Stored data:
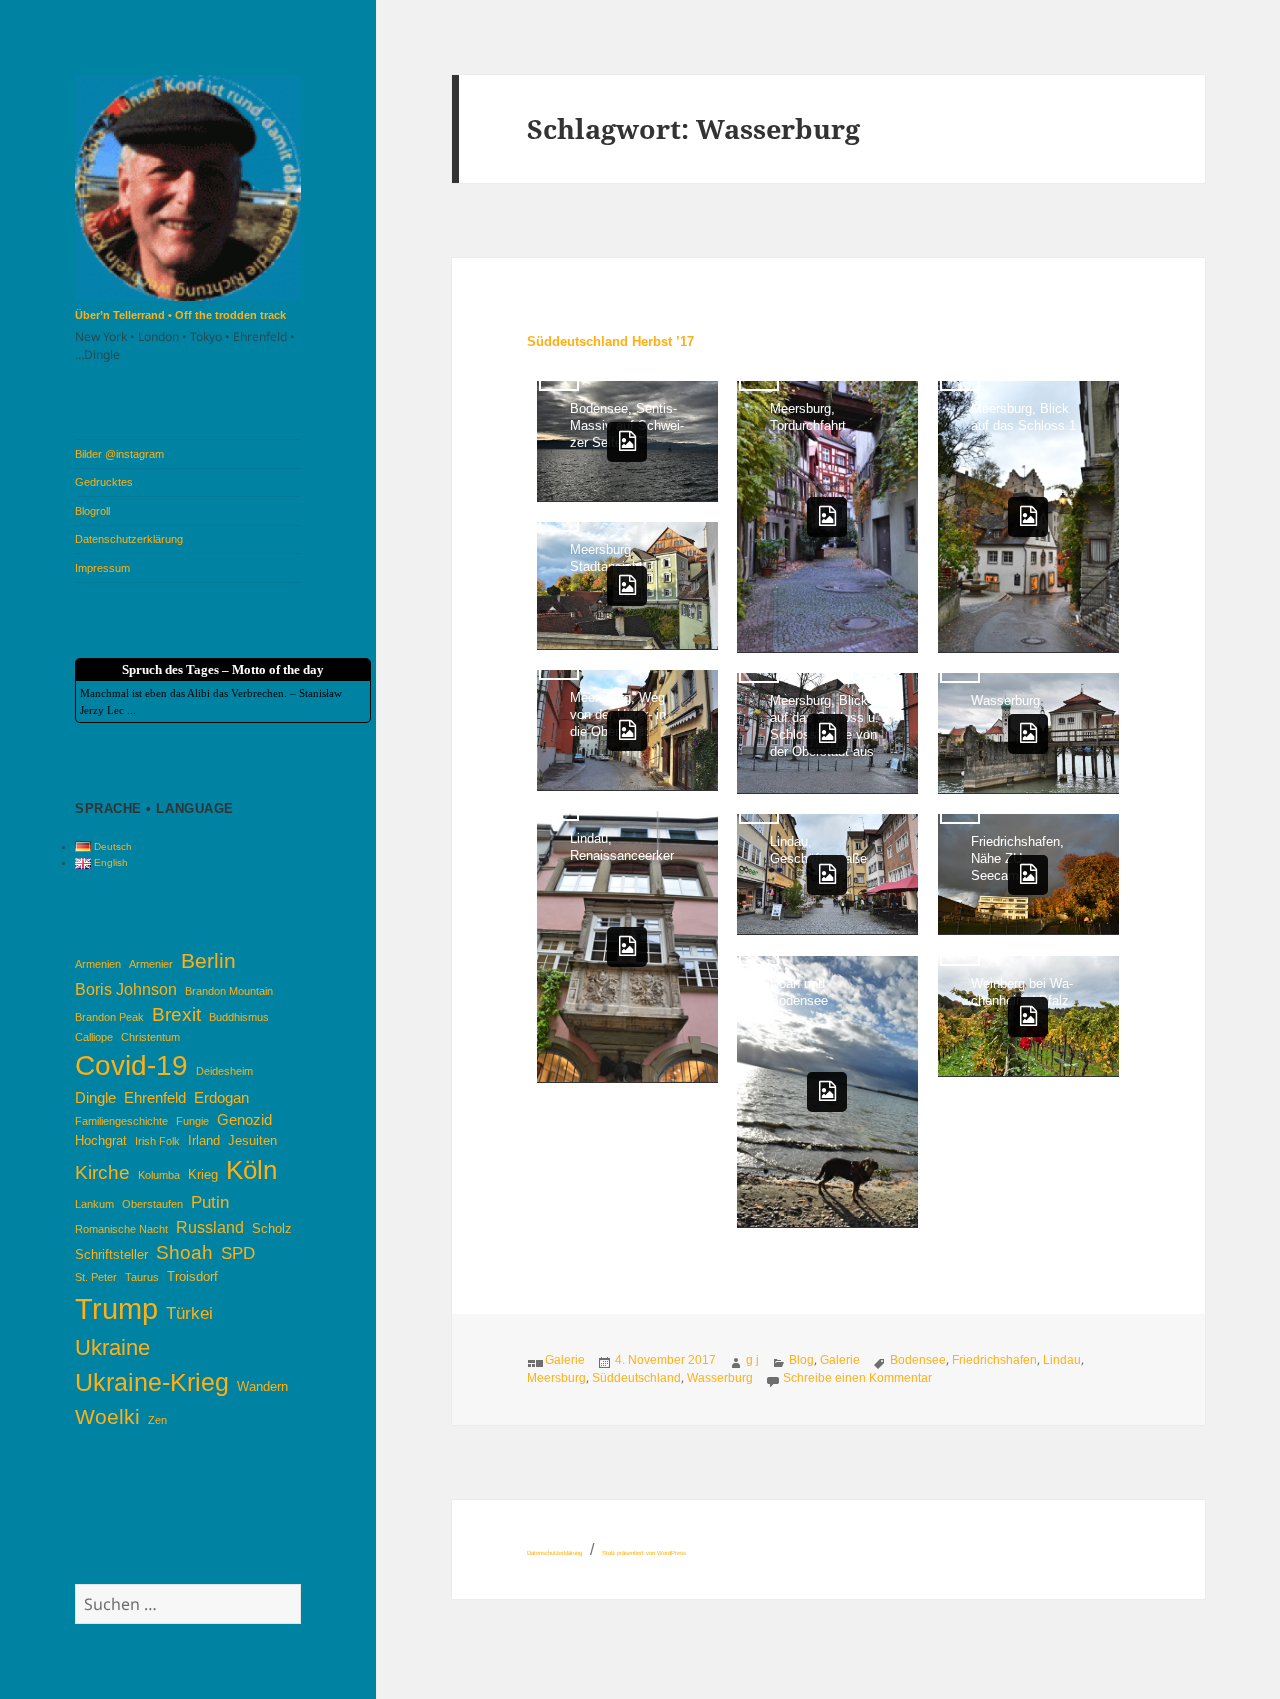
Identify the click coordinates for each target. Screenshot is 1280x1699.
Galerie (565, 1360)
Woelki (107, 1417)
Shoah (184, 1252)
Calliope (94, 1037)
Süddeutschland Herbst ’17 (610, 341)
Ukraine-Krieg (152, 1382)
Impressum (102, 568)
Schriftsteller (111, 1254)
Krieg (203, 1174)
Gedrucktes (104, 482)
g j (752, 1360)
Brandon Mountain (229, 991)
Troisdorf (192, 1276)
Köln (251, 1170)
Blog (801, 1360)
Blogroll (92, 511)
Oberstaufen (152, 1204)
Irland (204, 1140)
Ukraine (112, 1347)
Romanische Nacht (121, 1229)
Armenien (98, 964)
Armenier (151, 964)
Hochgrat (101, 1140)
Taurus (142, 1277)
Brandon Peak (109, 1017)
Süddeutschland (636, 1378)
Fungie (192, 1121)
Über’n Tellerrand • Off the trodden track (180, 315)
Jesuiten (252, 1140)
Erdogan (221, 1098)
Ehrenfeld (155, 1098)
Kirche (102, 1172)
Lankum (94, 1204)
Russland (210, 1227)
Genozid (244, 1120)
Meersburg (556, 1378)
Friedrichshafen (994, 1360)
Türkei (189, 1313)
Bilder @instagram (119, 454)
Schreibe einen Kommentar (857, 1378)
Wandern (262, 1386)
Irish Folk (157, 1141)
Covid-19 (131, 1065)
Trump (116, 1308)
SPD (238, 1253)
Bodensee (918, 1360)
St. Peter (96, 1277)
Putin (210, 1202)
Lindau (1062, 1360)
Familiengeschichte (121, 1121)
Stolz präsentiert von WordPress (644, 1553)
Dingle (95, 1098)
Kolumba (159, 1175)
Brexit (176, 1014)
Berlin (208, 960)
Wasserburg (720, 1378)
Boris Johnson (126, 989)
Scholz (272, 1228)
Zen (157, 1420)
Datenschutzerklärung (129, 539)
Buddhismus (239, 1017)
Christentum (150, 1037)
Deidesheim (224, 1071)
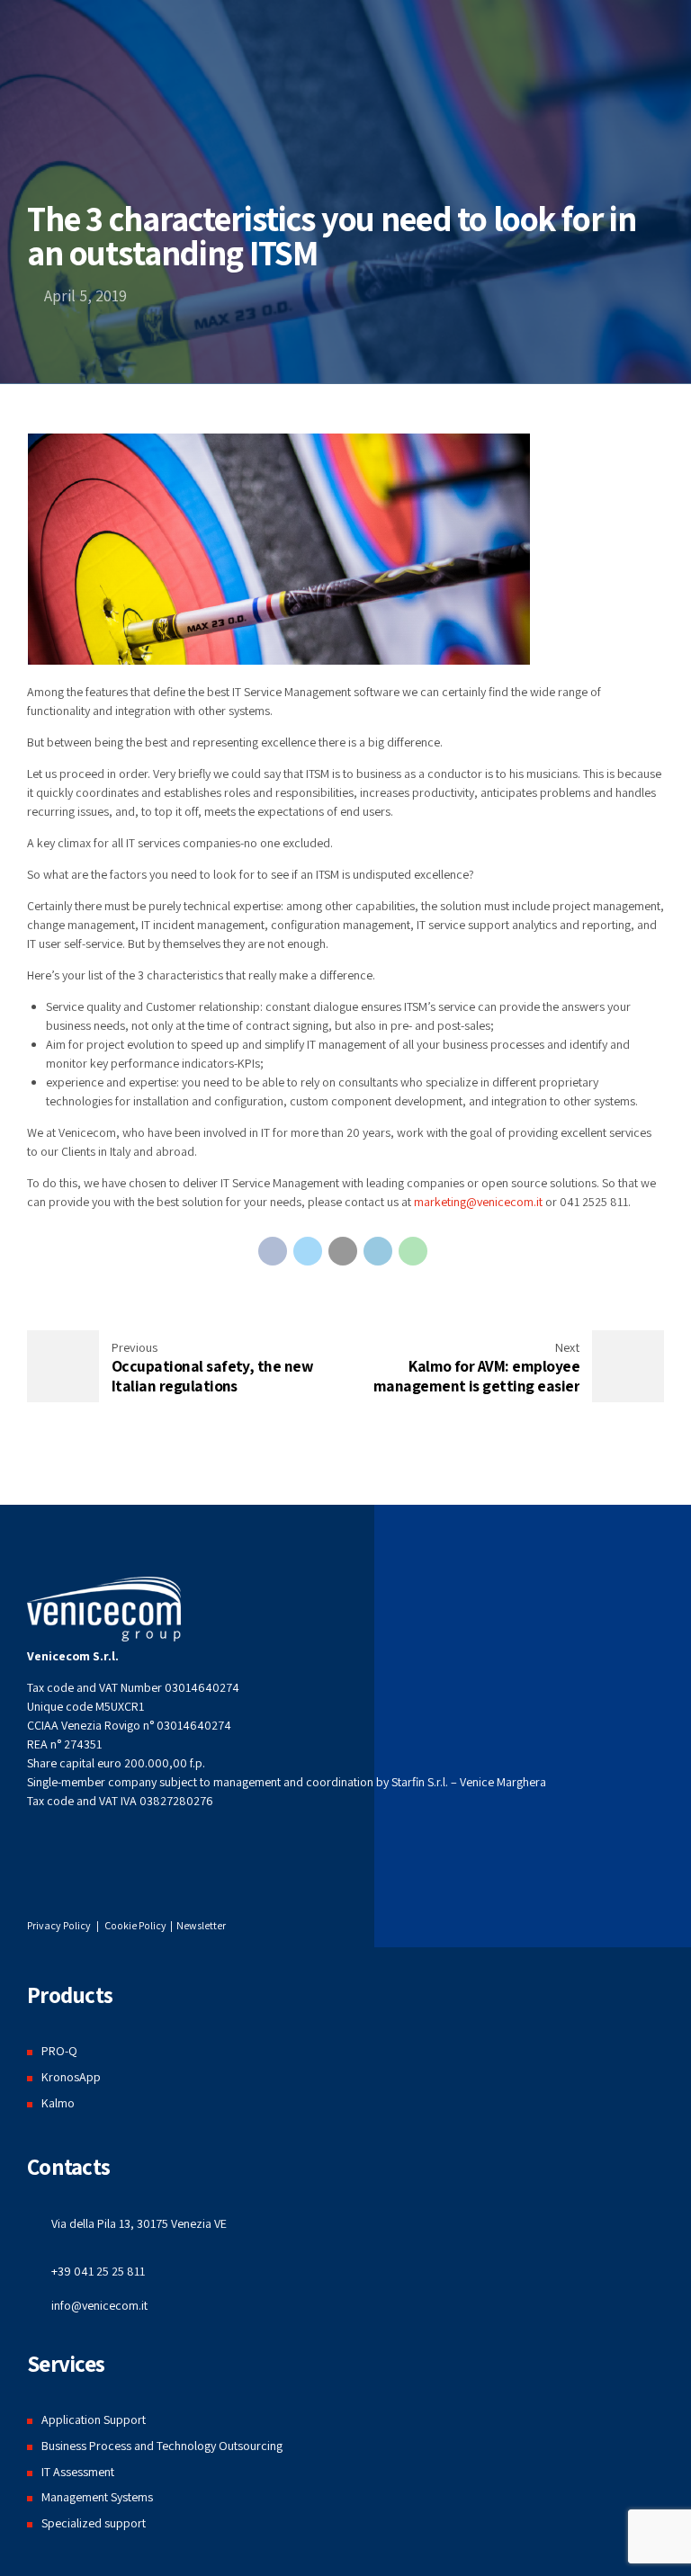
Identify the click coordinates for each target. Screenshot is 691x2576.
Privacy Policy (59, 1925)
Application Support (93, 2419)
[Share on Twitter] (307, 1251)
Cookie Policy (136, 1925)
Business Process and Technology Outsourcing (162, 2445)
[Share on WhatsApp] (413, 1251)
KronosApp (71, 2077)
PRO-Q (59, 2051)
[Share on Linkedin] (377, 1251)
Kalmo (58, 2103)
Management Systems (97, 2497)
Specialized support (93, 2523)
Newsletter (201, 1925)
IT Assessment (77, 2472)
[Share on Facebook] (272, 1251)
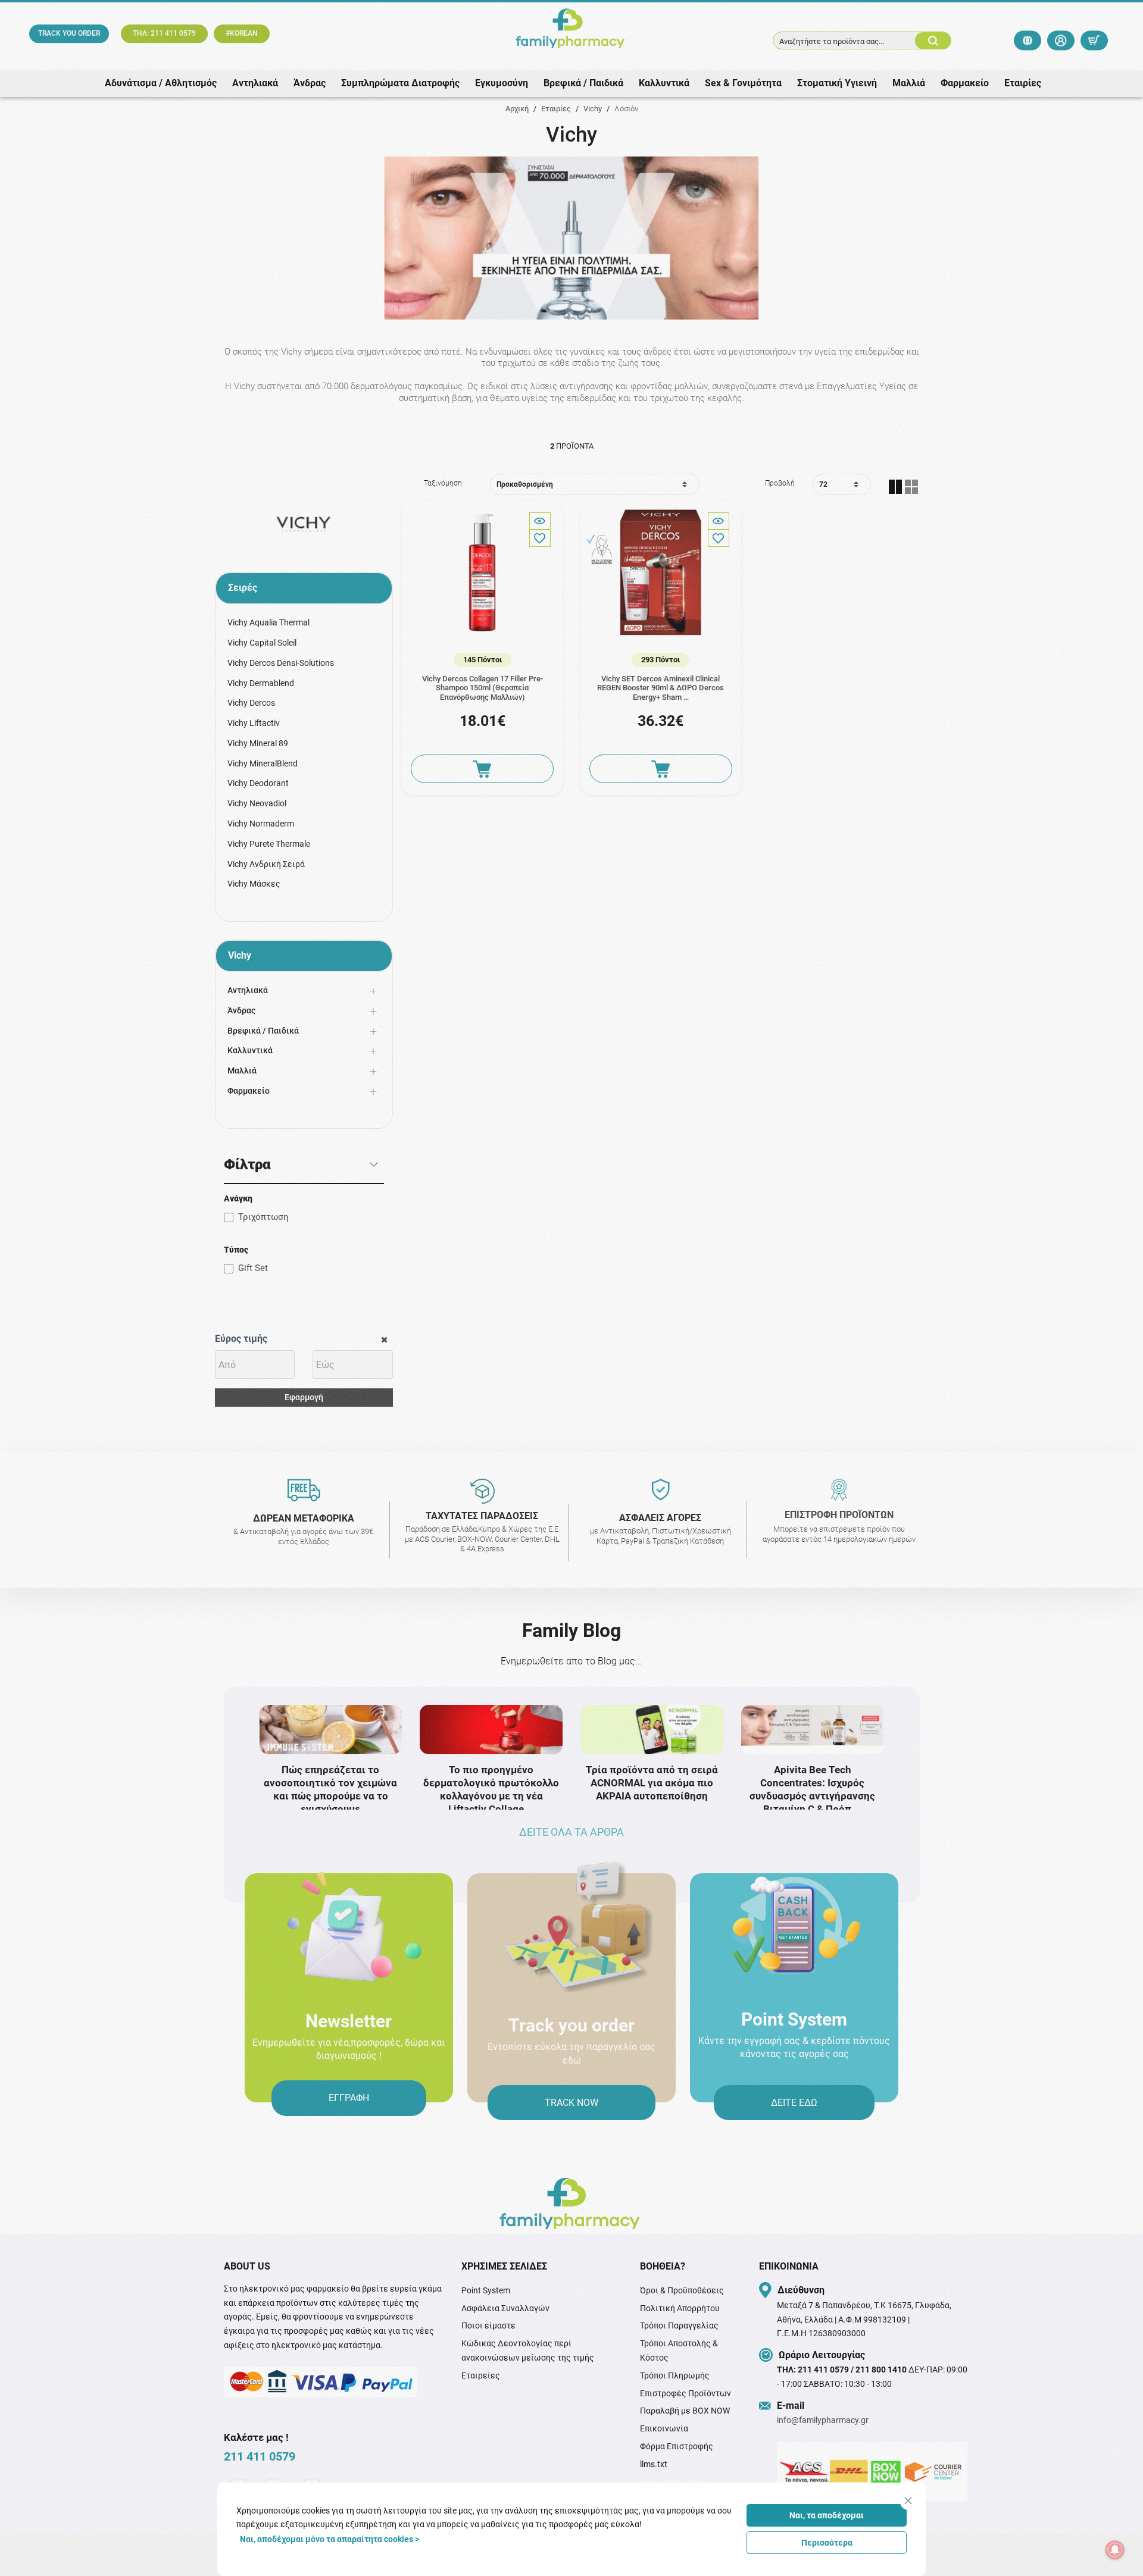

# Exercise aim
Without the pictures, restate all of the entries above verbatim.

# Your solution
Identify the click coordinates for each target. Screenshot is 1280x1699.
Galerie (565, 1360)
Woelki (107, 1417)
Shoah (184, 1252)
Calliope (94, 1037)
Süddeutschland Herbst ’17 (610, 341)
Ukraine-Krieg (152, 1382)
Impressum (102, 568)
Schriftsteller (111, 1254)
Krieg (203, 1174)
Gedrucktes (104, 482)
g j (752, 1360)
Brandon Mountain (229, 991)
Troisdorf (192, 1276)
Köln (251, 1170)
Blog (801, 1360)
Blogroll (92, 511)
Oberstaufen (152, 1204)
Irland (204, 1140)
Ukraine (112, 1347)
Romanische Nacht (121, 1229)
Armenien (98, 964)
Armenier (151, 964)
Hochgrat (101, 1140)
Taurus (142, 1277)
Brandon Peak (109, 1017)
Süddeutschland (636, 1378)
Fungie (192, 1121)
Über’n Tellerrand • Off the trodden track (180, 315)
Jesuiten (252, 1140)
Erdogan (221, 1098)
Ehrenfeld (155, 1098)
Kirche (102, 1172)
Lankum (94, 1204)
Russland (210, 1227)
Genozid (244, 1120)
Meersburg (556, 1378)
Friedrichshafen (994, 1360)
Türkei (189, 1313)
Bilder @instagram (119, 454)
Schreibe einen Kommentar (857, 1378)
Wandern (262, 1386)
Irish Folk (157, 1141)
Covid-19 (131, 1065)
Trump (116, 1308)
SPD (238, 1253)
Bodensee (918, 1360)
St. Peter (96, 1277)
Putin (210, 1202)
Lindau (1062, 1360)
Familiengeschichte (121, 1121)
Stolz präsentiert von WordPress (644, 1553)
Dingle (95, 1098)
Kolumba (159, 1175)
Brexit (176, 1014)
Berlin (208, 960)
Wasserburg (720, 1378)
Boris Johnson (126, 989)
Scholz (272, 1228)
Zen (157, 1420)
Datenschutzerklärung (129, 539)
Buddhismus (239, 1017)
Christentum (150, 1037)
Deidesheim (224, 1071)
Identify the click coordinates for each target. Screenshot is 691x2576.
Privacy Policy (59, 1925)
Application Support (93, 2419)
[Share on Twitter] (307, 1251)
Cookie Policy (136, 1925)
Business Process and Technology Outsourcing (162, 2445)
[Share on WhatsApp] (413, 1251)
KronosApp (71, 2077)
PRO-Q (59, 2051)
[Share on Linkedin] (377, 1251)
Kalmo (58, 2103)
Management Systems (97, 2497)
Specialized support (93, 2523)
Newsletter (201, 1925)
IT Assessment (77, 2472)
[Share on Facebook] (272, 1251)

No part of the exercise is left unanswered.